- _The records_:
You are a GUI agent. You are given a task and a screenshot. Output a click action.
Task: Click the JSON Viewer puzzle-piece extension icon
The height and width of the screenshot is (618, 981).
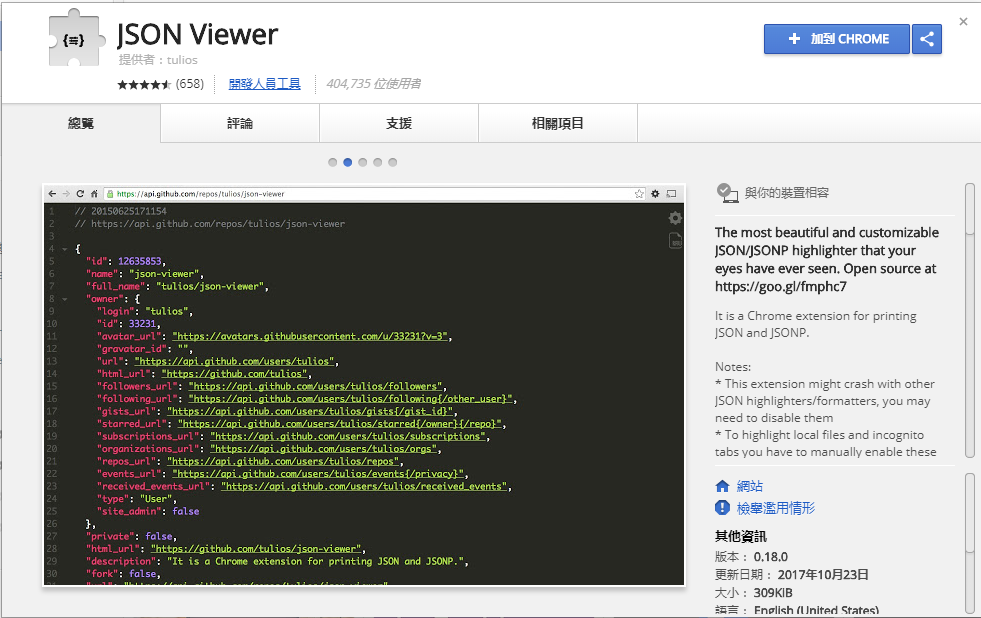[76, 37]
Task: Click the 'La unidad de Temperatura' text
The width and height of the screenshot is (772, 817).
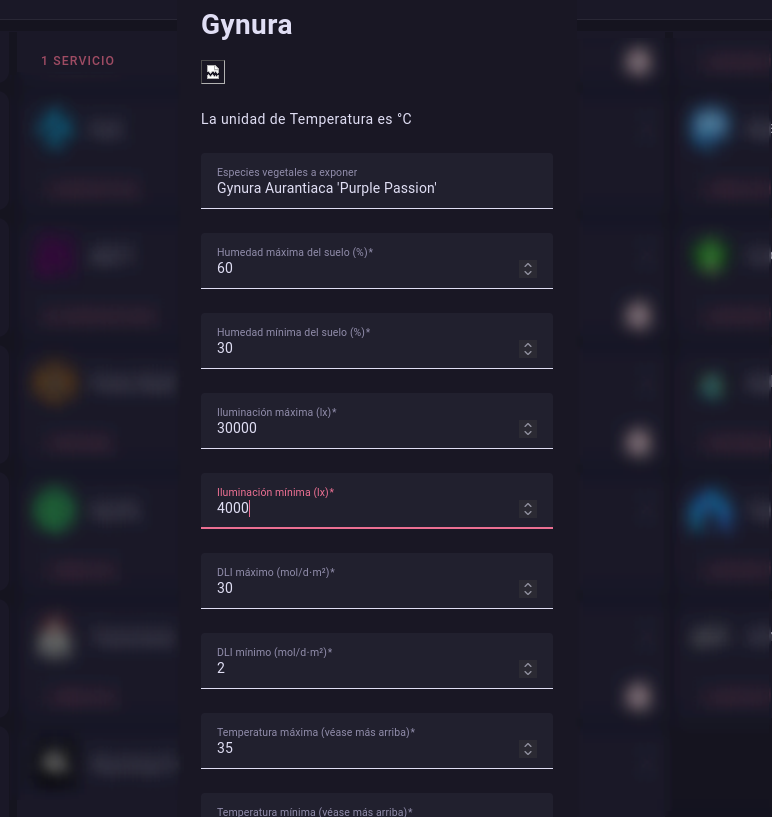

- _Work task_: Starting from the line that contains "The height and", transcribe exactly each line down to the final line of the material above, excluding every picture and adding nothing else.

- _Reply to the task_:
The height and width of the screenshot is (618, 981).
[76, 37]
Task: Click the 'La unidad de Temperatura' text
The width and height of the screenshot is (772, 817).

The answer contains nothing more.